_TESTO PROPOSTO:_
####

Esiste una pluralità di
linguaggi, e di modi di utilizzare tale linguaggi.
La paleontologia, ed in
generale la conoscenza scientifica, può essere comunicata con
innumerevoli modalità. Prendendo esempio dalla mia esperienza
personale, ho comunicato la paleontologia in:
- presentazioni per il pubblico generico (“dai 6 ai 99 anni”, per usare un sottotitolo di una di queste presentazioni)
- caffè scientifici
- interviste radiofoniche (quelle volte in cui mi è stato proposto, ho sempre rifiutato di andare in tv)
- interviste telefoniche per report giornalistici
- presentazioni in mostre tematiche
- post non-tecnici su blog
- post tecnici su blog
- lezioni e seminari per corsi di laurea
- workshop per corsi di dottorato di ricerca
- articoli scientifici divulgativi su riviste non soggetti a revisione paritaria
- articoli scientifici tecnici su riviste soggetti a revisione paritaria
Come vedete da questo non
completo elenco di modalità, grossolanamente ordinata per livello di
dettaglio tecnico, esiste una gamma molto eterogenea di contesti in
cui parlare di paleontologia. Ogni contesto ha i suoi modi e
linguaggi, leggi scritte e non scritte, convenzioni e attori. Sarebbe
ingenuo e riduttivo usare il medesimo approccio in ogni diverso
contesto, e difatti una obiezione che spesso rimprovero ad altri
“comunicatori” è la relativa monotonia linguistica e stilistica.
Non si può scrivere un post su un blog fingendo di preparare un
articolo per Nature, e non si deve parlare ad un pubblico generico
fingendo di essere ad un Congresso Internazionale di filogenetisti.

####

_CONSEGNE:_
1 > Trascrivi dal testo proposto il passo che va da "Esiste una pluralità" fino a "di queste presentazioni)" compreso.
2 > Secondo il testo proposto, che cosa ha ogni contesto? Elenca tutte le cose nominate.
I record provengono da una fonte diversa.

####

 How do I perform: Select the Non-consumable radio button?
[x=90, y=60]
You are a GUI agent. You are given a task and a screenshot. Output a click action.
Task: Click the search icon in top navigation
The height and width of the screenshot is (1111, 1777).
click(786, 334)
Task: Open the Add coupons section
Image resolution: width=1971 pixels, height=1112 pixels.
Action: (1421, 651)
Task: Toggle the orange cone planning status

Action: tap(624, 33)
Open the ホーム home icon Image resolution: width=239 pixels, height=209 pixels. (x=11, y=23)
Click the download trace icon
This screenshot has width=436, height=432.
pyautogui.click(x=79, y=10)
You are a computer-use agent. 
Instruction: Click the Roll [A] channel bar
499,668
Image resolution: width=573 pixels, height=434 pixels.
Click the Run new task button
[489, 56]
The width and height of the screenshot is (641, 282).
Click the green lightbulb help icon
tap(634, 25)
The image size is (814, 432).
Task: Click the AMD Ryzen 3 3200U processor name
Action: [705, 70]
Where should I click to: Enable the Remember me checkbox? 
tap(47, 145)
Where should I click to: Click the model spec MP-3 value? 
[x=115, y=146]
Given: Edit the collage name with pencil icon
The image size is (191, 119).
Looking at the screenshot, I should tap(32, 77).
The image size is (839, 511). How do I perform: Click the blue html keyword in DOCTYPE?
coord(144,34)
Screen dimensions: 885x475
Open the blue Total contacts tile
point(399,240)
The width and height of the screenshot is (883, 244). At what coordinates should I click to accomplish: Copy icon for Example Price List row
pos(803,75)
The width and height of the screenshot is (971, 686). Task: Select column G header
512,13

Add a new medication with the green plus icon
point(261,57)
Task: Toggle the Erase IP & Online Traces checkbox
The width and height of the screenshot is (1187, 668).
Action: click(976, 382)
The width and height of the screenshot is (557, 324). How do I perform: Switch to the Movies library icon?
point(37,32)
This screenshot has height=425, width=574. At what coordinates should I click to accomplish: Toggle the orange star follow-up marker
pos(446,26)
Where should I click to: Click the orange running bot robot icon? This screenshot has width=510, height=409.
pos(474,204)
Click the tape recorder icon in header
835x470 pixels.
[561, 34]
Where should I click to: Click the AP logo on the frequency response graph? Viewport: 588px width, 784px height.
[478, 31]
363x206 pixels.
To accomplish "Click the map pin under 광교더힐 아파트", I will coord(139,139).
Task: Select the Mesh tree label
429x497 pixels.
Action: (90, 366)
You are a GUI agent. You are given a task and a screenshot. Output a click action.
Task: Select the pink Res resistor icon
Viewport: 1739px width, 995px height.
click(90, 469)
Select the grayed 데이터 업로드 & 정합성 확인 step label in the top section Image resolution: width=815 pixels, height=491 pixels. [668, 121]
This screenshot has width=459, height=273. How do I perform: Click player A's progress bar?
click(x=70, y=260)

####

_RISPOSTE:_
1 >
Esiste una pluralità di
linguaggi, e di modi di utilizzare tale linguaggi.
La paleontologia, ed in
generale la conoscenza scientifica, può essere comunicata con
innumerevoli modalità. Prendendo esempio dalla mia esperienza
personale, ho comunicato la paleontologia in:
- presentazioni per il pubblico generico (“dai 6 ai 99 anni”, per usare un sottotitolo di una di queste presentazioni)

2 >
- modi
- linguaggi
- leggi scritte e non scritte
- convenzioni
- attori